Religion and its projected increase in the 22nd century
In 2012, the W. Edwards Deming Institute published a report by the World Future Society which indicated:
|“||In 2100, however, the world will likely be only 9% unaffiliated — more religious than in 2012. The peak of the unaffiliated was in 1970 at around 20%, largely due to the influence of European communism. Since communism’s collapse, religion has been experiencing resurgence that will likely continue beyond 2100. All the world’s religions are poised to have enormous numeric growth (with the exceptions of tribal religions and Chinese folk religion), as well as geographic spread with the continuation of migration trends. Adherents of the world’s religions—perhaps particularly Muslims, Hindus, and Buddhists—will continue to settle in the formerly Christian and ever-expanding cities of Europe and North America, causing increases of religious pluralism in these areas. Christians and Muslims together will encompass two-thirds of the global population—more than 7 billion individuals. In 2100, the majority of the world’s 11.6 billion residents will be adherents of religious traditions.||”|
Pew Research indicates: "By 2055 to 2060, just 9% of all babies will be born to religiously unaffiliated women, while more than seven-in-ten will be born to either Muslims (36%) or Christians (35%)."

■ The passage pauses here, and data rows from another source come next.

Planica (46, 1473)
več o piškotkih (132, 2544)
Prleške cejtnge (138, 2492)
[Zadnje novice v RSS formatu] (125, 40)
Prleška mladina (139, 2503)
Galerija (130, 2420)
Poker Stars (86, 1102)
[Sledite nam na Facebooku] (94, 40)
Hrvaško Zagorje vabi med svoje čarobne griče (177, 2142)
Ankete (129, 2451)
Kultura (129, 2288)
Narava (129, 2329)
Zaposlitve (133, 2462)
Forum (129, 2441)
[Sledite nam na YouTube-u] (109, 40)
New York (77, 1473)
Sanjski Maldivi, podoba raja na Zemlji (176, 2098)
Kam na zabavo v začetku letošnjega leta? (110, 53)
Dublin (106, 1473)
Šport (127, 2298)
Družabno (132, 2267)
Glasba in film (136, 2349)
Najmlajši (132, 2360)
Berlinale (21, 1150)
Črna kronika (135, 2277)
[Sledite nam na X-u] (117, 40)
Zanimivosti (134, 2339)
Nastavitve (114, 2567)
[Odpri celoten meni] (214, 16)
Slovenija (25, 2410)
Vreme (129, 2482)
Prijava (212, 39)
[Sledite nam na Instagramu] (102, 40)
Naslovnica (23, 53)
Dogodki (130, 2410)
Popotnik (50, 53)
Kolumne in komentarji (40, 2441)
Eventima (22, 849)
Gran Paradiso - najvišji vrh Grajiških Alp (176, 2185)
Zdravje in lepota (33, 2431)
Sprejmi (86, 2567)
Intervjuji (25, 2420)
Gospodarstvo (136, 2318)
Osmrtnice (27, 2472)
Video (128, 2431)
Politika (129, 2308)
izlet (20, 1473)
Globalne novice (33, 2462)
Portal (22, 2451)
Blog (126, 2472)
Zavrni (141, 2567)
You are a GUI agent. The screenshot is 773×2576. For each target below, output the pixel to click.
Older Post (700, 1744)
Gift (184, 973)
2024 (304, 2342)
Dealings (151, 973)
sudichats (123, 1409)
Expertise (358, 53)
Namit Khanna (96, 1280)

In 2011, Eric Kaufmann wrote in his academic paper Shall the Religious Inherit the Earth?: Demography and Politics in the Twenty-First Century
|“||Today, values play a more important role in fertility behaviour, throwing the contrast between religious pronatalism and secular low-fertility individualism into relief. Over several generations, this process can lead to significant social and political changes. Early Christianity’s exponential rise during its gestation period from 30 to 300 A.D. has been traced to its superior demography (fertility, mortality and female sex ratio), which maintained a rate of growth similar to contemporary Mormonism: 40 percent per decade. For Christians, this led to a jump from 40 converts to 6 million inside three centuries. (Stark 1996) Christianity became the religion of an empire and a continent. In the United States, conservative sects increased their share of white Protestantism from roughly a third to two-thirds during the twentieth century – largely on the back of higher fertility. On the other hand, sects like the Shakers and Cathars, which permitted entry only through conversion, rapidly faded from the scene. Demographic religious revival is a medium and long-term phenomenon, but awareness of shifting population composition can lead to political soul-searching and instability well before the full impact of demographic change takes place. This is clear in ethnically-tense societies like Israel, Northern Ireland, Bosnia, Lebanon, Cote D’Ivoire or Assam.||”|
Christianity and the 22nd century
The Gospel Coalition declares:
|“|| But if we were to jump forward into the 22nd century, I wonder what we would see.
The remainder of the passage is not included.